# Spare Water Pump for Hymer B644 ?



## CaptainBligh (Jan 18, 2008)

Hi, I'm looking for a spare water pump (submersible) without breaking the bank & going to Brownhills. Any suggestions please ?

Thanks Captain Bligh


----------



## prof20 (Jan 11, 2007)

*Reich twin submersible pump*

Hi CaptainBligh,
The cheapest replacement pump I can see on e-bay, (or anywhere else) is the item below. No postage.

220773768168

I replaced my pump on my 544 about a year ago and they have gone up in price quite a bit since.
Hope this helps,
Roger.


----------



## dinger (Jul 30, 2007)

*water pump*

Google............. Marcle Leisure .....its the same pump they sell but alot cheaper .....differnt branding

Good luck capatain


----------



## JeanLuc (Jan 13, 2007)

Reich twin-barrelled 19 litre per minute flow - 1.4 bar pressure. Get the one with the non-return valve. Available from Marcle Leisure, Outdoor Bits or many other places.

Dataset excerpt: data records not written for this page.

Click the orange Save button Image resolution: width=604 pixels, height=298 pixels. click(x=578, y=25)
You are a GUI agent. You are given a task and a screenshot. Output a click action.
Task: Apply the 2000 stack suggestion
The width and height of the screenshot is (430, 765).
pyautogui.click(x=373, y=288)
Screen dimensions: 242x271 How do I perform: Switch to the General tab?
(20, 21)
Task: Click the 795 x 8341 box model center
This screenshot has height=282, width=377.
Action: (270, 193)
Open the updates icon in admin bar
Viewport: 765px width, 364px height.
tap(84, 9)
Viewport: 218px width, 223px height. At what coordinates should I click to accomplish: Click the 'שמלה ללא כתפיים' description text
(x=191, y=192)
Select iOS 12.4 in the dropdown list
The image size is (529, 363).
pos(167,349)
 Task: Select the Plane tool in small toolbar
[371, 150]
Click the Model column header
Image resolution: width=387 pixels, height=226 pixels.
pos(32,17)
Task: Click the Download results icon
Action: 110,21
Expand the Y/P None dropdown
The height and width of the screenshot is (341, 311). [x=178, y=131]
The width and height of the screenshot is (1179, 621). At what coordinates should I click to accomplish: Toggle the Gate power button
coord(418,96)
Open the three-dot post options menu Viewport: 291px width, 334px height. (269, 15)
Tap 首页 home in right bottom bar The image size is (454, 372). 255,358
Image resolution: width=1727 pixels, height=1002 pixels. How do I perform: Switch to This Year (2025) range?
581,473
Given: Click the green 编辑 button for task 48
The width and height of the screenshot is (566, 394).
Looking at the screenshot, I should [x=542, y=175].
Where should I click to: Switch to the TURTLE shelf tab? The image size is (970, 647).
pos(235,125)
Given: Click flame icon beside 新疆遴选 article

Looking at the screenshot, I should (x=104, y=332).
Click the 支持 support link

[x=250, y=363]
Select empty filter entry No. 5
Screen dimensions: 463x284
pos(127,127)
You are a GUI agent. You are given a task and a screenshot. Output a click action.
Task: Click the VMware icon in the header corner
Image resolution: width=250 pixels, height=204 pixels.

Don't forget to remove and retain the strainer filter from the bottom of the old pump: they are supplied without this item.


----------



## nickkdx (May 26, 2009)

Got mine from Outdoorbits,( best price I found), just as spare but thought water pressure was down so replaced it and carry old one as spare, I was surpised at the difference, very pleased


----------